*Texto citado*:
....
O presidente da Argentina, Mauricio Macri (Foto: Ueslei Marcelino/Reuters)

O presidente Jair Bolsonaro leu o semblante de George W. Bush em Dallas, no Texas, e concluiu que o republicano, que ocupou a Casa Branca entre 2001 e 2009, está preocupado com a Argentina. O encontro entre os dois durou 10 minutos e tinha como propósito produzir uma oportunidade de foto (photo op, no jargão jornalístico) para mostrar que a viagem de Bolsonaro aos Estados Unidos, esta semana, não foi perda de tempo. A verdade é que ele não precisaria ir a Dallas se consultar com Bush para saber que todo mundo está preocupado com a Argentina.

Estive na Venezuela para cobrir as eleições legislativas de 2015, poucos meses depois de Mauricio Macri derrotar Cristina Kirchner para a presidência argentina. A vitória de Macri teve um efeito impressionante sobre o humor do eleitorado venezuelano. O que eu mais escutei das pessoas em Caracas era que Macri havia provado que era possível vencer o bolivarianismo. Os venezuelanos se sentiram tão energizados com o exemplo argentino que foram às urnas mais esperançosos — e de fato derrotaram o chavismo, elegendo uma Assembleia Nacional com maioria de opositores. (Depois o ditador Nicolás Maduro deu um golpe institucional, cerceando os poderes dos deputados, mas isso é outra história.)

Cito a reação venezuelana à eleição de Macri para mostrar o quanto esse fato político foi simbólico para a América Latina, representando um verdadeiro marco, a partir do qual foi interrompido o avanço do populismo de inspiração chavista na região.

Macri assumiu um país com alta taxa de desemprego, pobreza crescente e inflação de mais de dois dígitos ao ano. Prometeu reformas e uma política econômica responsável. Mas as coisas não saíram conforme o esperado. A inflação deve fechar 2019 com o índice de 40,5%, segundo o Banco Central argentino, e a proporção de pobres está ainda maior do que quando Macri assumiu. Os defensores de uma política econômica liberal no Brasil estão embasbacados com esses resultados, que podem acabar levando Cristina Kirchner de volta ao poder nas eleições que acontecem em outubro deste ano.

Conversei com Thomaz Favaro, diretor da consultoria Control Risks, para explicar o que deu (ou está dando) errado no governo Macri. Favaro recorda que Macri reverteu algumas das principais políticas danosas do governo Kirchner, como o controle de capitais e os subsídios para serviços públicos, e reduziu impostos de importação. Os Kirchner (Cristina e Néstor, seu antecessor e falecido marido) haviam entregado o governo com uma dívida baixa (tendo inclusive acertado as contas com o FMI), mas era preciso atacar o déficit fiscal e trazer de volta os investidores externos.
....
*Tarefas escritas*:
(a) Por que o texto sobre o governo Macri cita a reação venezuelana à eleição de Macri? Responda em uma a três frases.
(b) Por favor, dê seguimento ao texto sobre o governo Macri a partir da última frase apresentada.

*Material coletado*:
....
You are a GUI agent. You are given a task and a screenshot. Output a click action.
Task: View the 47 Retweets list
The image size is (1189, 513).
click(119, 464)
....
*As respostas*:
(a) A reação venezuelana é citada para mostrar o quanto a eleição de Macri foi um fato político simbólico para a América Latina. Ela representou um verdadeiro marco, a partir do qual foi interrompido o avanço do populismo de inspiração chavista na região.

(b)
Uma das críticas que se faz ao começo do governo Macri é que a política de ajuste fiscal foi gradual, com uma elevação suave e paulatina dos juros. "Isso foi possível porque Macri tinha crédito internacional", diz Favaro. Ou seja, o governo argentino começou a se endividar novamente. Quando começou o ano de 2018, porém, na metade do mandato, dois fenômenos da conjuntura internacional derrubaram a política de Macri do cavalo criollo.

O primeiro foi a valorização do dólar no contexto do crescimento da economia americana e da elevação da taxa de juros nos Estados Unidos, o que incentivou os investidores a saírem dos mercados emergentes. O segundo foi a guerra tarifária entre Estados Unidos e China, que também levou à fuga de capitais de mercados considerados mais vulneráveis, como a Argentina.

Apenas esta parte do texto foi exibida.